• _REQUIREMENT_
Restate only the tail of the data below, starting at the line that contains "Given: Click the Energie value display" and including the last line, word for word.

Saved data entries
▼
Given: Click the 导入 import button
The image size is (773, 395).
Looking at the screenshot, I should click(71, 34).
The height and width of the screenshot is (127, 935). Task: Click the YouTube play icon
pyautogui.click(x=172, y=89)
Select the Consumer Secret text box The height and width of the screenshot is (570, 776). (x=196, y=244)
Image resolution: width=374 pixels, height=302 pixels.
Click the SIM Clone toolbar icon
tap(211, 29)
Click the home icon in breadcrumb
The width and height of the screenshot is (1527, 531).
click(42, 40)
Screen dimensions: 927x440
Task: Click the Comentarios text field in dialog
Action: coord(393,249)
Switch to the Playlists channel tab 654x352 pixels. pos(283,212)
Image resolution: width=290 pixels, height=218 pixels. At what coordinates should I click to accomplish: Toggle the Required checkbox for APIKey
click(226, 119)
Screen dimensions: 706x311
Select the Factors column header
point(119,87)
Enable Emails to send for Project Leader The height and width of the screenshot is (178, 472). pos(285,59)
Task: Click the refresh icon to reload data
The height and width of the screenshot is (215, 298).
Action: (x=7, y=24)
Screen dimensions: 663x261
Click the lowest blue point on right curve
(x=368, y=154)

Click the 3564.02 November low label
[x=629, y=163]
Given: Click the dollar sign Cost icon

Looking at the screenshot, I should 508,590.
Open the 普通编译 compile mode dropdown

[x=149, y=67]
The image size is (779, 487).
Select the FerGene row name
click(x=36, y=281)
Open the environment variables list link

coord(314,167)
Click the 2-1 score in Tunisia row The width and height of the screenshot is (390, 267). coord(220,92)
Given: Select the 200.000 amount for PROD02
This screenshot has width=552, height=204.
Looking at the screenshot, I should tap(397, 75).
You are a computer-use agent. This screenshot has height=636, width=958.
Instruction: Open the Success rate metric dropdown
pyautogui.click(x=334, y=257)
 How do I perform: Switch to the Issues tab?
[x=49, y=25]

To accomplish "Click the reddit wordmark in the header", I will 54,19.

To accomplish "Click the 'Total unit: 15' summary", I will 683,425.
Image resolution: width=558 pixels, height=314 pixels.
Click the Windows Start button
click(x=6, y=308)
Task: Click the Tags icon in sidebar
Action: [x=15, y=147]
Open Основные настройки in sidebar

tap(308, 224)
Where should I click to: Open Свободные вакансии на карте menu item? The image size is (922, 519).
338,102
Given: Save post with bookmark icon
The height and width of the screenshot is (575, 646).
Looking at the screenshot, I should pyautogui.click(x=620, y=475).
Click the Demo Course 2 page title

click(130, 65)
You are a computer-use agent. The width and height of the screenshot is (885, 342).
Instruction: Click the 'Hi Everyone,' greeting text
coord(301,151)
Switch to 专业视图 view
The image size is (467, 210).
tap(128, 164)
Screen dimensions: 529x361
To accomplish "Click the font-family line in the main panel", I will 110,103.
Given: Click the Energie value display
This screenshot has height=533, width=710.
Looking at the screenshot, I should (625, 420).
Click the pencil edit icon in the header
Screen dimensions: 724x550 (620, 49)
▲
• _ANSWER FOR THIS EXERCISE_
Given: Click the Energie value display
This screenshot has height=533, width=710.
Looking at the screenshot, I should (625, 420).
Click the pencil edit icon in the header
Screen dimensions: 724x550 (620, 49)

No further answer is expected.